DATI DELL'ESERCIZIO
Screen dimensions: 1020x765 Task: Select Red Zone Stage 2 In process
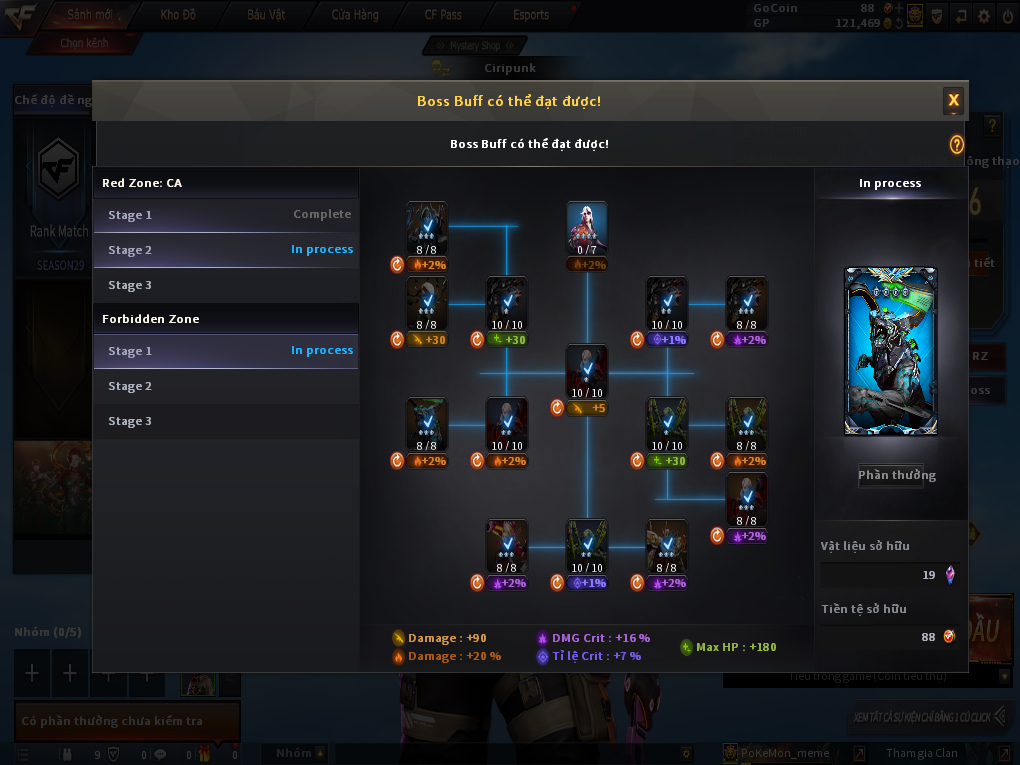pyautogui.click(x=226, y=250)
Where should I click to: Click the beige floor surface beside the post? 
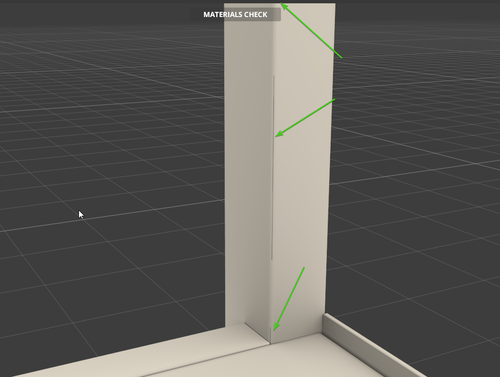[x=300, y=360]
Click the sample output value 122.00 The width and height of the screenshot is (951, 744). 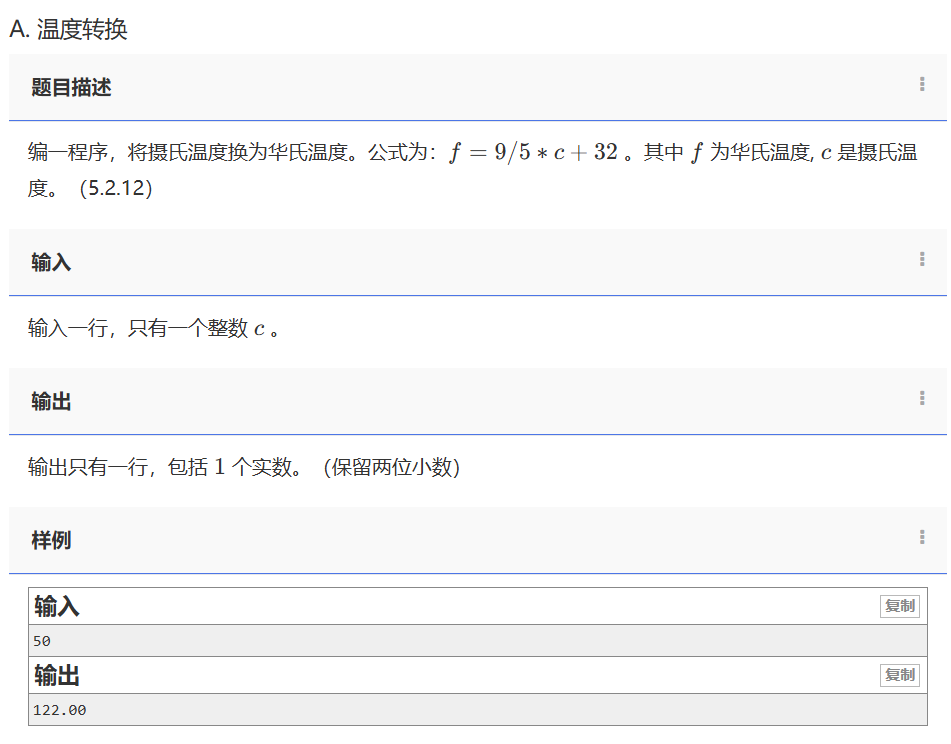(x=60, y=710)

COMPITO ASSEGNATO
Riscrivi la parte dei dati che va dall'inizio fino alla riga contenente "[x=300, y=360]", estremi inclusi, mettendo "gray" al posto di "beige" e lasciando tutto il resto invariato. Nella risposta ometti le immagini.

SOLUZIONE PROPOSTA
Screen dimensions: 1020x765 Task: Select Red Zone Stage 2 In process
pyautogui.click(x=226, y=250)
Where should I click to: Click the gray floor surface beside the post? 
[x=300, y=360]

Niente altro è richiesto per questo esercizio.